第60話、国王陛下、頭を下げる


 これは機械騎兵ではなく、機械騎兵を参考にした別の機械だ。

 知識の泉で得た様々な技術、技法を取り入れて組み立てているからね。私が家を自分の気に入るように作ったのと同様、この人型機械も好きに作る。


「乗り込めるゴーレムみたいなものなんですよ」


 私は、見学しているオーギュストに言った。始めはポカンとしていた彼だが、すぐに何かに気づいた顔になった。


「なるほど。ゴーレムを作る要領で、機械騎兵を再現していると」


 しかし――と、オーギュストは見上げた。


「これはゴーレムというには大きいな」

「大型の範疇にあるかもしれないが、ゴーレムでもこれくらい……いや、もっと大きいものもありますよ」


 ゴーレム図鑑で、全高10メートルほどの大型ゴーレムというのが存在していると見たことがある。石の巨人などと呼ばれてもいるらしいけど。

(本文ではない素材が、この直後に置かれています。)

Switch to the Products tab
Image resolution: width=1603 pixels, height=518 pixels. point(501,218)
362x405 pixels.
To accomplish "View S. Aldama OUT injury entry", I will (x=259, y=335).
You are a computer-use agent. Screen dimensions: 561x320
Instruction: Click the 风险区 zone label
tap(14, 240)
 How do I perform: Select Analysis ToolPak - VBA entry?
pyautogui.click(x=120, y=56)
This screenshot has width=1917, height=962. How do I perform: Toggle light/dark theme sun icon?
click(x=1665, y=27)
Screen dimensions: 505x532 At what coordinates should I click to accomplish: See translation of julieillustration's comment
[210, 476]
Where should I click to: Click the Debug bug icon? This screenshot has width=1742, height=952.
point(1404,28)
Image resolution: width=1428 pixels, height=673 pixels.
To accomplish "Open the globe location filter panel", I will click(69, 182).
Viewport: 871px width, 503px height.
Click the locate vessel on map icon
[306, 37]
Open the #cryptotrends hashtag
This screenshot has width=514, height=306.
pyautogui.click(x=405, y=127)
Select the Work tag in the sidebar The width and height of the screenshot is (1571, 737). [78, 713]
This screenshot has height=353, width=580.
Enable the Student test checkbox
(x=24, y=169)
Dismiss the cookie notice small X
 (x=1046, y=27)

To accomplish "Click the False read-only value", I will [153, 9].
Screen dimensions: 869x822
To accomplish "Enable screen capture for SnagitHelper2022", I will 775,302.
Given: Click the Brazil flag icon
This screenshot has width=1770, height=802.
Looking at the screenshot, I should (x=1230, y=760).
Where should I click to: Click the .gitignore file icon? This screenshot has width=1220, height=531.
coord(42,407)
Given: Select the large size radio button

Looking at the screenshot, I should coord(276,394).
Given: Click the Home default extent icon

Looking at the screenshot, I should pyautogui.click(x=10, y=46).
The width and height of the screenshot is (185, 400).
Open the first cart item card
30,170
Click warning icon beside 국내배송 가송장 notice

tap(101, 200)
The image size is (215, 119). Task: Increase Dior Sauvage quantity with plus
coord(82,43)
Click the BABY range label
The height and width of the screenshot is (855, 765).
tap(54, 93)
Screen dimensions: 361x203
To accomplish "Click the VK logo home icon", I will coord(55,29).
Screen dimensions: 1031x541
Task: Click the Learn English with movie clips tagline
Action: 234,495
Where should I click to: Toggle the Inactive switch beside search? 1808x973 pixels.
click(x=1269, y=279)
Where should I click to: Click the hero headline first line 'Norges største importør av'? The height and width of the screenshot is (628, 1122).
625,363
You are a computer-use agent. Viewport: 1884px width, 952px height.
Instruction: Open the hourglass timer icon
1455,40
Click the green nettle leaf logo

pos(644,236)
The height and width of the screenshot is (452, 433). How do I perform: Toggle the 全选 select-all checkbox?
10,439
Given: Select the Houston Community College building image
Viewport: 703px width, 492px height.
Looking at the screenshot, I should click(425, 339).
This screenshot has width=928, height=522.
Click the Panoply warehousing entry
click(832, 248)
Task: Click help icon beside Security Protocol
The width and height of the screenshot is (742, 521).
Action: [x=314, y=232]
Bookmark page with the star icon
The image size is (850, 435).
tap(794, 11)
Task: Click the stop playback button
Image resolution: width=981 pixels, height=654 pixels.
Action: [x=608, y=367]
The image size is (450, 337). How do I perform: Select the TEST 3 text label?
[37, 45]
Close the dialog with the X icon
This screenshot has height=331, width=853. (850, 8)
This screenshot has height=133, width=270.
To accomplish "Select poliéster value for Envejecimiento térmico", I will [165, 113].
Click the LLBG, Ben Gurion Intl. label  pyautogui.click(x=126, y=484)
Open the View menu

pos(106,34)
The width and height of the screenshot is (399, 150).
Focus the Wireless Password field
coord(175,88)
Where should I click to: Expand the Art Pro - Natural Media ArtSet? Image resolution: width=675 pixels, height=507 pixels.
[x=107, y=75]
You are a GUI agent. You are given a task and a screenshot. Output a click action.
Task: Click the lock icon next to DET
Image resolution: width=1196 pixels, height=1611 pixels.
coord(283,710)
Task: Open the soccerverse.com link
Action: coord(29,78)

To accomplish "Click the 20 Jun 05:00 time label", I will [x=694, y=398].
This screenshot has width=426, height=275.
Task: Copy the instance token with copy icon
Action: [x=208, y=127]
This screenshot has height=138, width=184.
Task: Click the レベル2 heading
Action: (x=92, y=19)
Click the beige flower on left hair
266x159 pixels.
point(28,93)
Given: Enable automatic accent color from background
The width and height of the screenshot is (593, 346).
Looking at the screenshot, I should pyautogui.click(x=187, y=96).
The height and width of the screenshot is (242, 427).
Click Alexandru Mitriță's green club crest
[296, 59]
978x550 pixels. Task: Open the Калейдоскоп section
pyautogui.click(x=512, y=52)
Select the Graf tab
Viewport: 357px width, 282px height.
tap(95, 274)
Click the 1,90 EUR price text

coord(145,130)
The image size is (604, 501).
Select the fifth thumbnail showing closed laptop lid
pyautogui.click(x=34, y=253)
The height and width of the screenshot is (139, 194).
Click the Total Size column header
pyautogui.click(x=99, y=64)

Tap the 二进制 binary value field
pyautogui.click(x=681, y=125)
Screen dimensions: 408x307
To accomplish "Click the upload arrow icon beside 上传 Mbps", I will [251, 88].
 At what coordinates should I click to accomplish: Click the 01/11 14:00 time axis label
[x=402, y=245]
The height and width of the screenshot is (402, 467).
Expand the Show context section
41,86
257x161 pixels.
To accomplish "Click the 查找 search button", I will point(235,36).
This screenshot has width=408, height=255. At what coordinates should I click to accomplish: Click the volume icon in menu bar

 現在、組み立てている人型機械は、機械騎兵同様6メートルから7メートルくらいで、巨人級ゴーレムよりは一回り小さい。


「ジョン・ゴッド殿は、これを作ってどうするつもりなのか?」

「そうですねぇ……。作りたいから作っているというか、好奇心というやつです」


 私は、何かをしなければいけない、というルールで生きていない。今のところは、思いつきで生きているのだ。のんびり、好きにやるができれば、何事も出たとこ勝負でも構わないのだ。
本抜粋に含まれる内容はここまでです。